Disclaimer: I have run through half of my allotted three-score-and-ten, and time has eroded memories. Facts that I'm not certain about are marked with (?).

Learning to crawl

My first experience with computers was with the listings and IBM flowcharting templates my father would bring home from the Martin Marietta plant in Middle River, MD. Sometimes he would take me to the large machine room. I remember the modems as large as VCRs, and the bit STOP button on the console of the IBM 360. "If there's an emergency, someone pulls it, and then they fire him," he would say.

Learning to walk

In the mid 1970's we were one of the minions who constructed the "TV typewriter" described in a popular electronics magazine. It was meant to be the terminal for a computer we would eventually build. The computer, 8080-based, was built with a custom-designed bus and memory cards, and sported a front panel rescued from an abandoned IMSAI. There was no other input and output was a 7-segment LED. I was handed the coding manual for the 8080 and told to develop a floating point library. I had no idea what floating point was and the project never was finished.

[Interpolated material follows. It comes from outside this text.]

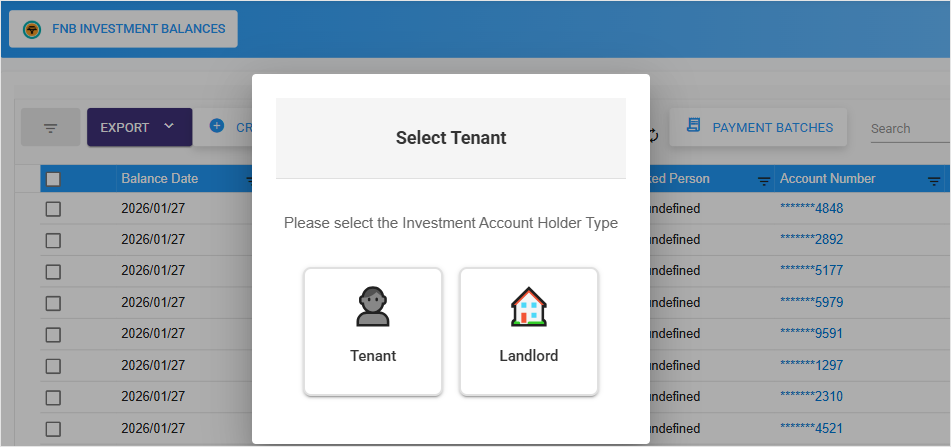Select the Landlord house icon
This screenshot has width=951, height=447.
(x=528, y=306)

In the summer of 1978, a Teletype Model 33 and a home-brew Tarbell cassette tape interface were added. The loan of an S-100 based system with CP/M enabled us to develop in assembler, and we ported Palo Alto Tiny Basic to our little system. I hacked PATB to add bitwise boolean operations, thereby learning how to build a recursive descent parser in less than 1K. The same code served as the basis for a text editor. (All early computers had their idiosynchrocies and ours was no exception. The Teletype sometimes issued spurious @s, so my text editor had an option to ignore them or treat them as spaces.)

The next year, we acquired two 8" floppies and installed CP/M on the system. This allowed us to acquire BDS C and other advanced development tools. (BDS stands for Brain Dead Software. As I recall, the creator flunked out of med school and started selling his compiler to finance a second go.) My father got a Pascal compiler together by typing the assembly code for it from a book. I used the compiler to develop a disassembler for a Texas Instruments programmable calculator, with the aim of studying the library programs that came with the calculator.

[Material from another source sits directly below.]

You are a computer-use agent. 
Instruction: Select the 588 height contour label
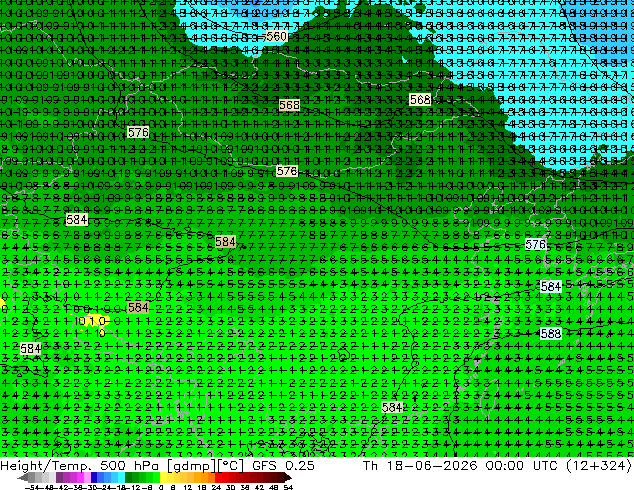point(551,334)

Later additions included an ADDS Viewpoint terminal (it had a sleek black keyboard) and a Diablo dot matrix printer. We upped the RAM to 64K and exploited the RAM disk capability to speed the assembler. We obtained VEDIT and I spent several days configuring shortcut keys on the ADDS to work with it. We obtained WordStar but I used it only for term papers. When I did German work I had to add the umlauts and ß's with a pen.

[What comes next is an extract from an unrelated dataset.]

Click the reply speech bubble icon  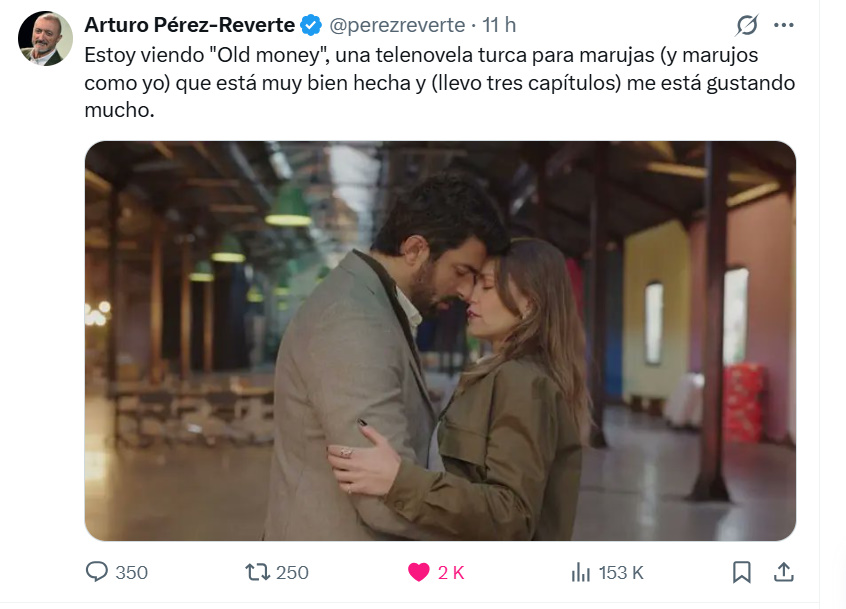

While I was in college, we salvaged an NCR 5100 (?) from the slag heap. This machine had a custom keyboard (with a key for entering double zeros) and CP/M on a 20" (?) hard disk. At school, we had the option of running assignments on a shared terminal or in batch, an one of several self-service punch/reader stations. I used batch almost exclusively to avoid waiting for terminals. At that time we were taught to use SPICE, a venerable circuit analysis program. I wrote a stripped-down version of it for our machine at home, this being my first (and only) non-trivial Fortran project.

Learning to drive

After leaving college I found myself without a computer until we dug up a used ALSPA, a Z80 with 64K, and a Hazeltine terminal. The Hazeltine used a tilde instead of ESC as a control leader, which meant that you had to use the trigraphs to write C.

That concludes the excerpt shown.